[Stored records]
-- Opening Marker --

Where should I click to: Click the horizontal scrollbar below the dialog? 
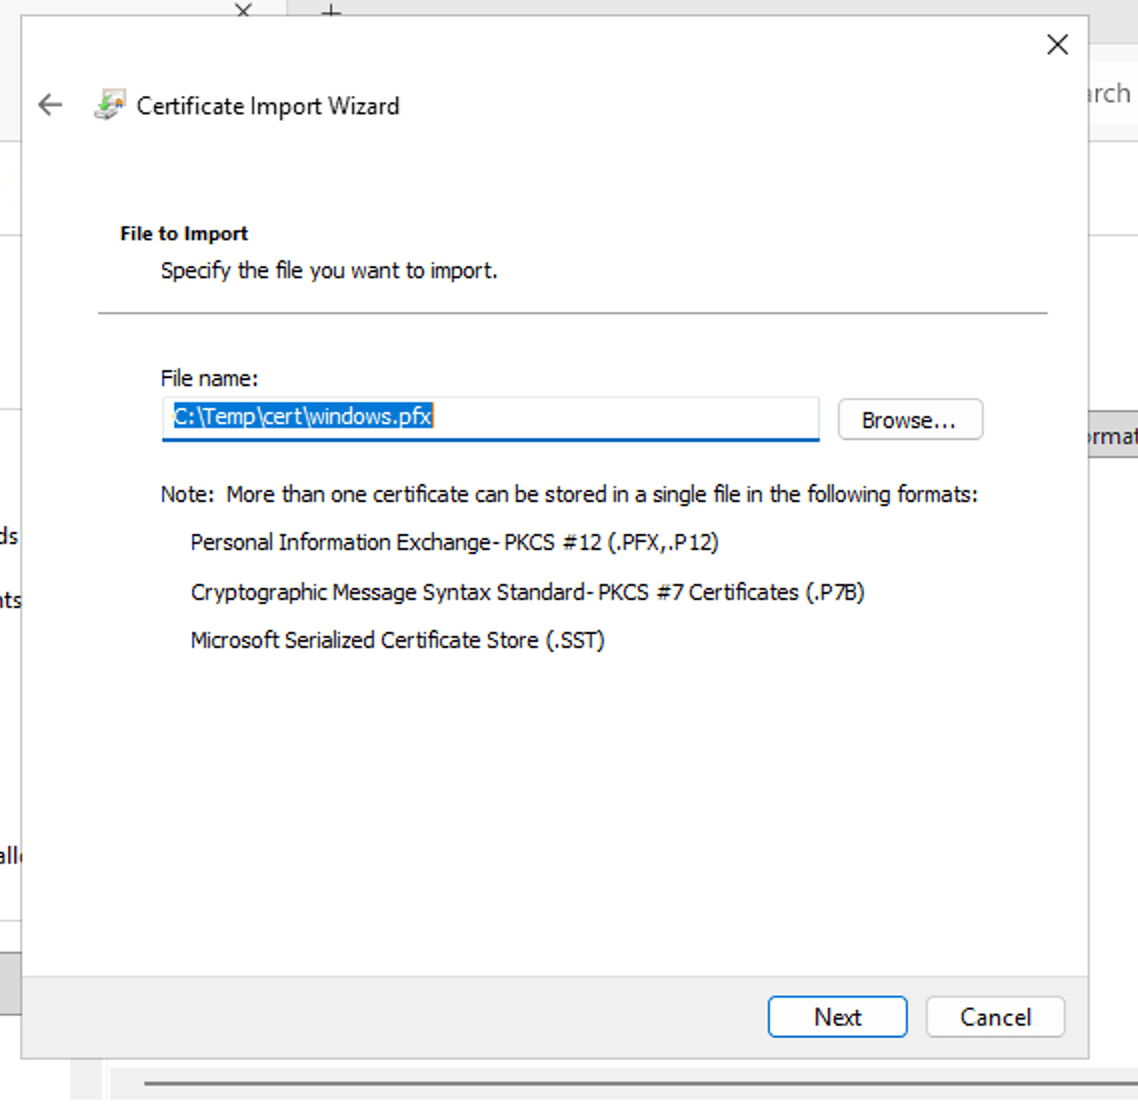pos(640,1083)
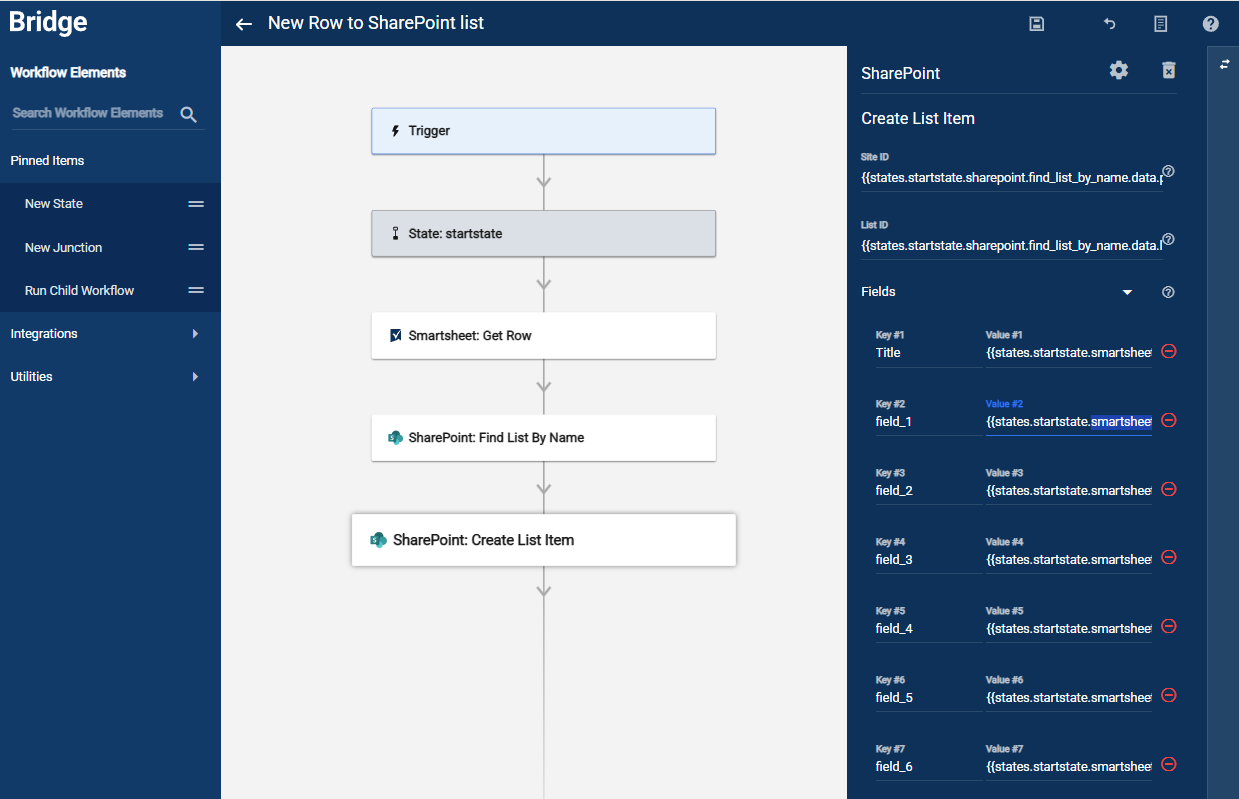
Task: Click help icon next to Site ID
Action: 1168,172
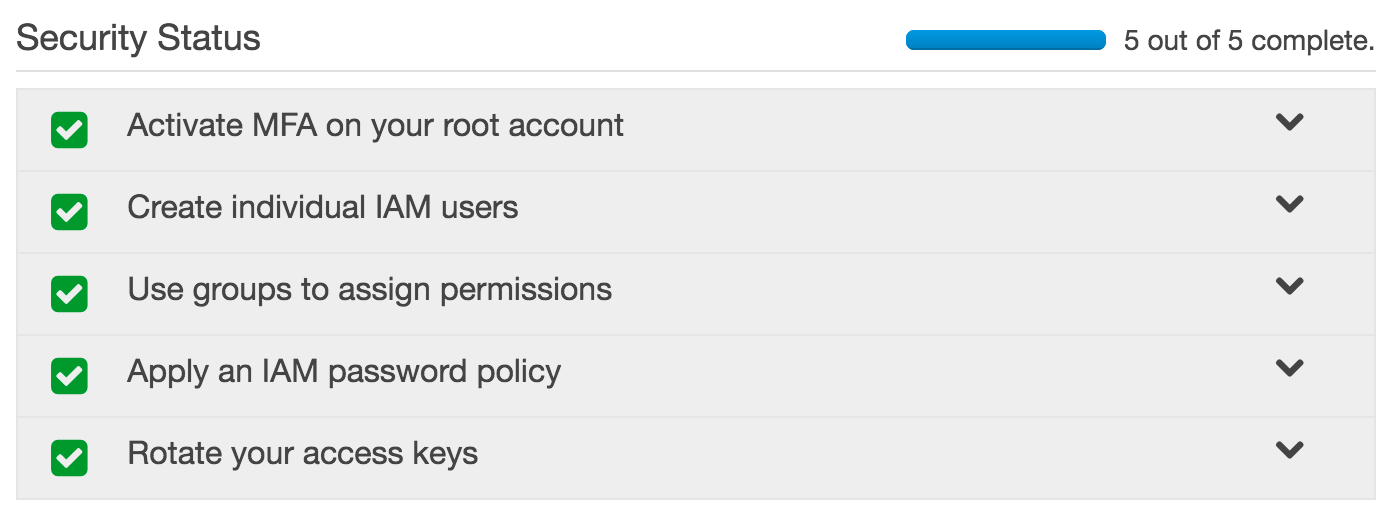Click the green check for Rotate access keys

pos(69,458)
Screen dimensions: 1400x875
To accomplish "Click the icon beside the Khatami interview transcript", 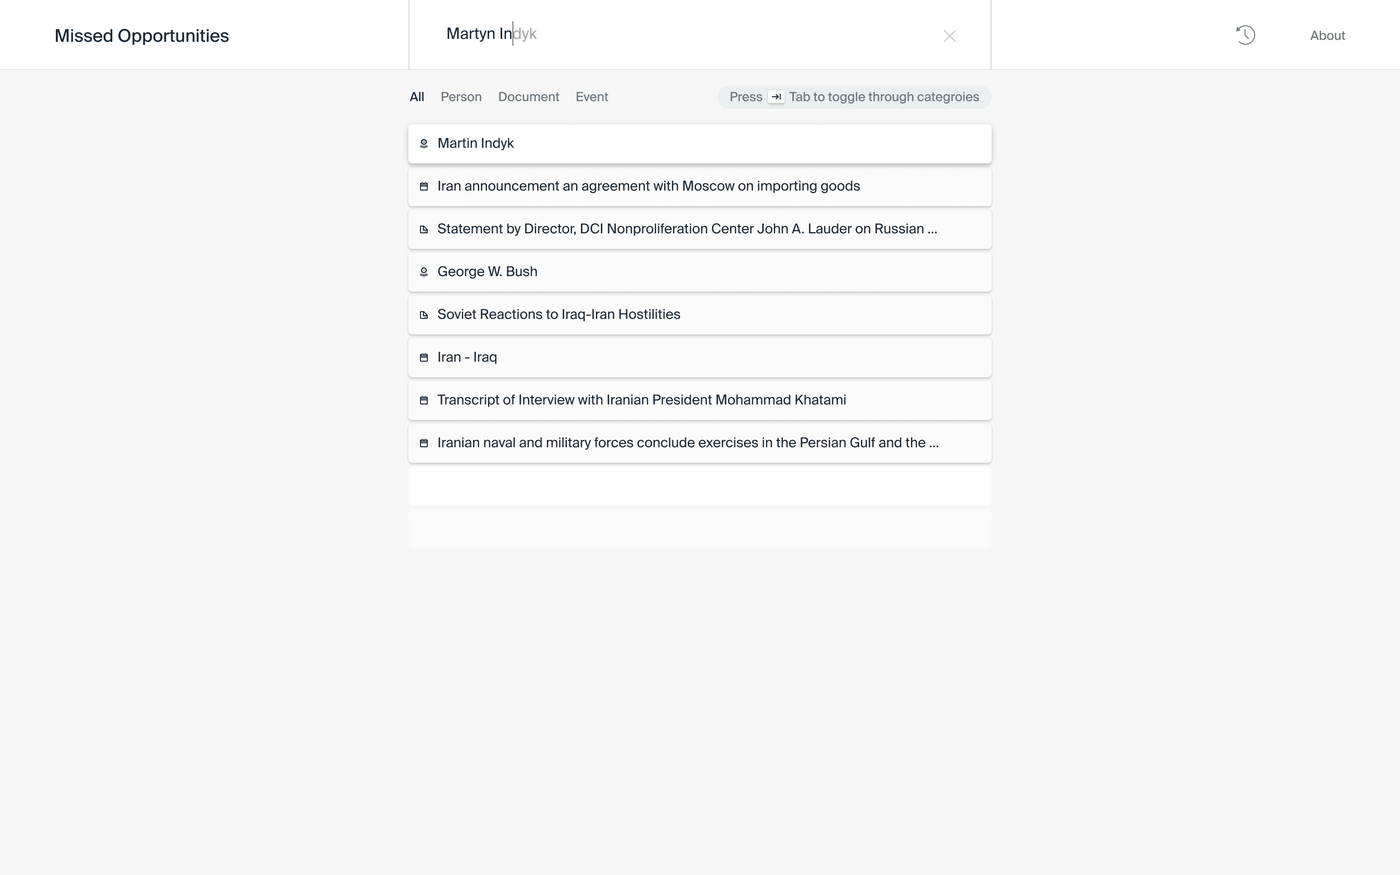I will click(424, 401).
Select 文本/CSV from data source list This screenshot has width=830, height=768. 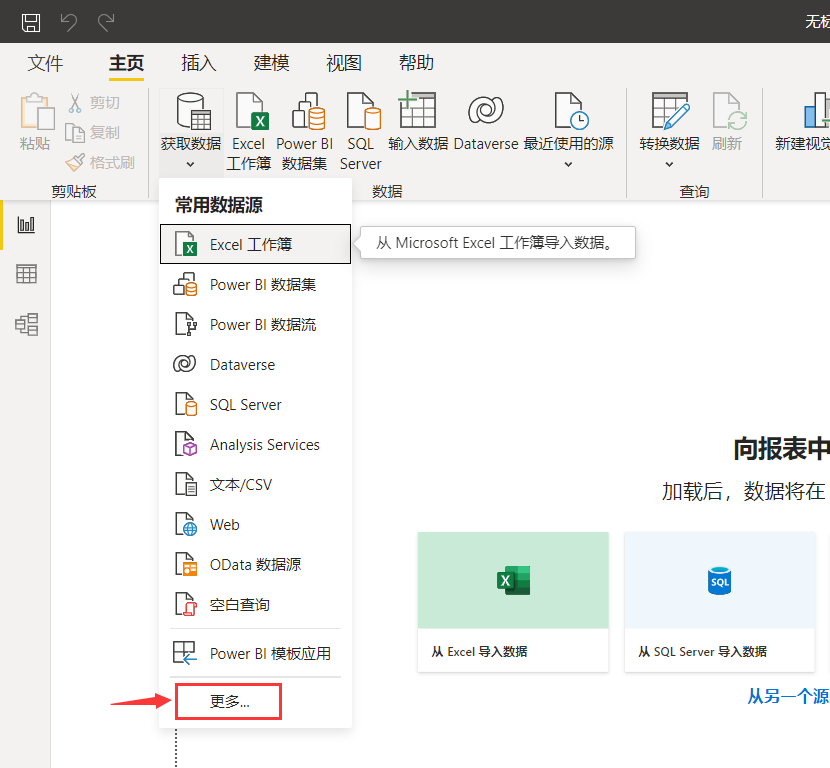(x=240, y=485)
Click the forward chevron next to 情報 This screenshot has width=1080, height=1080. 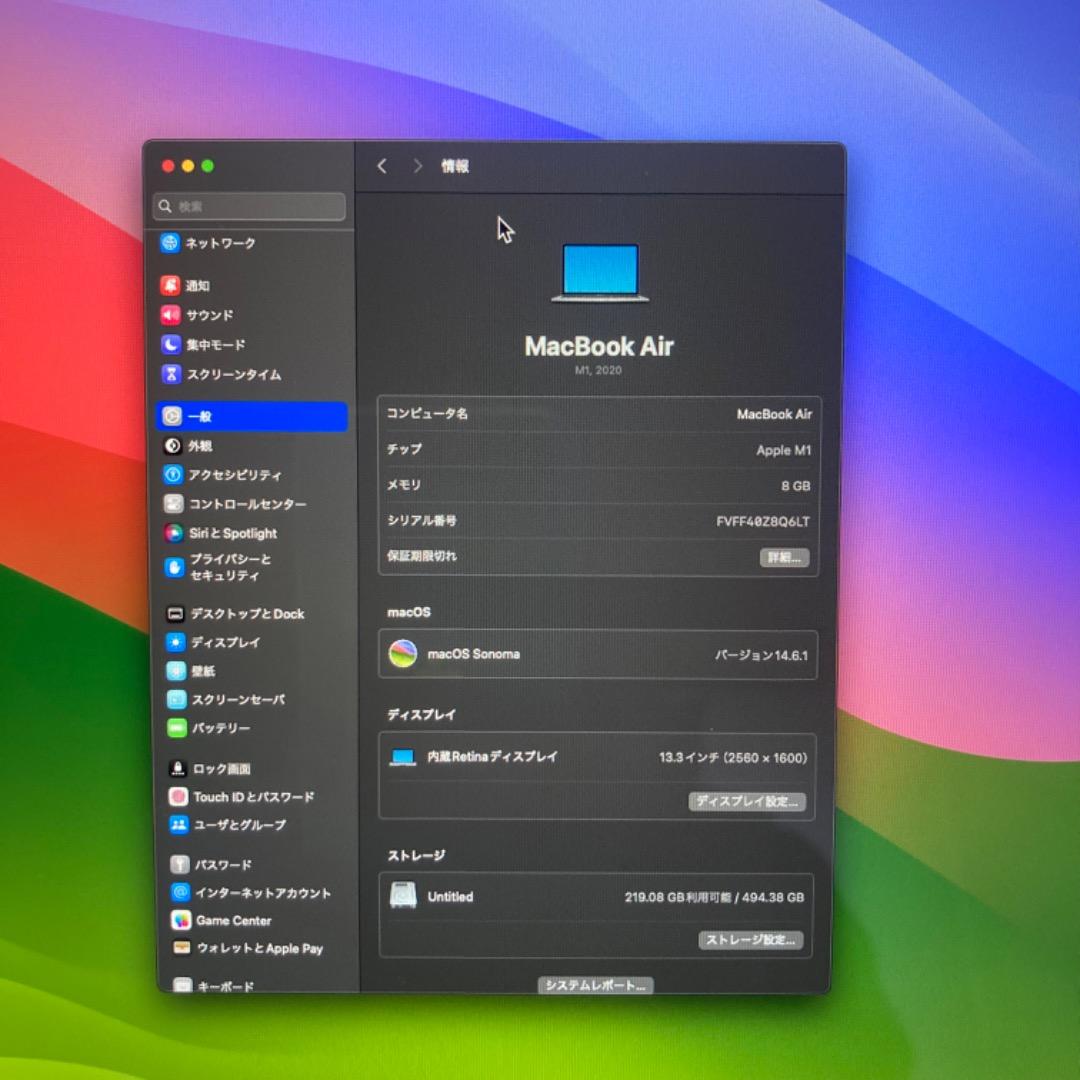[417, 166]
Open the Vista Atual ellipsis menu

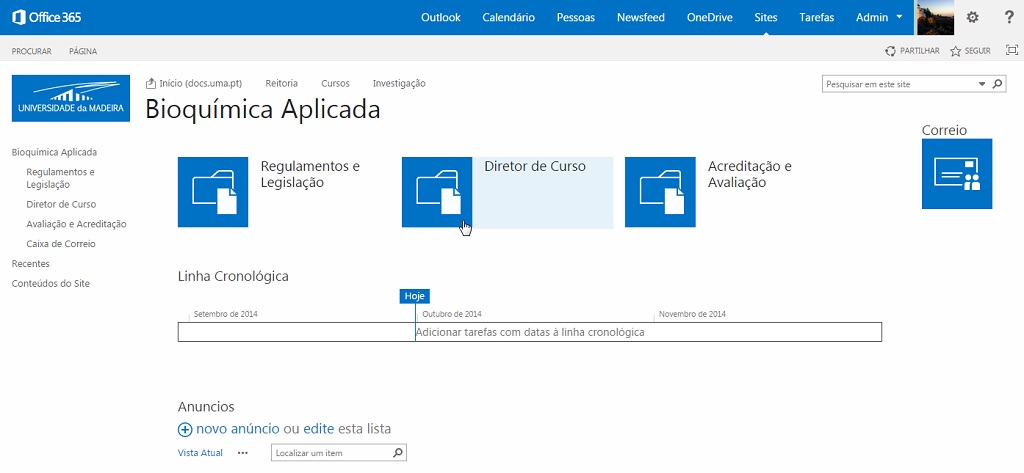pyautogui.click(x=243, y=453)
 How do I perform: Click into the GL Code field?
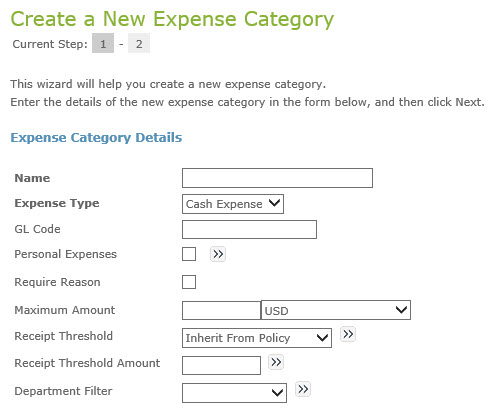[249, 229]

-- Closing Marker --

**Activity**: Copy nothing but the lines from the line holding "Open the Vista Atual ellipsis menu" through the last line of the entries, exactly, while leaving out the pictures.

**Answer area**:
Open the Vista Atual ellipsis menu

pyautogui.click(x=243, y=453)
 How do I perform: Click into the GL Code field?
[249, 229]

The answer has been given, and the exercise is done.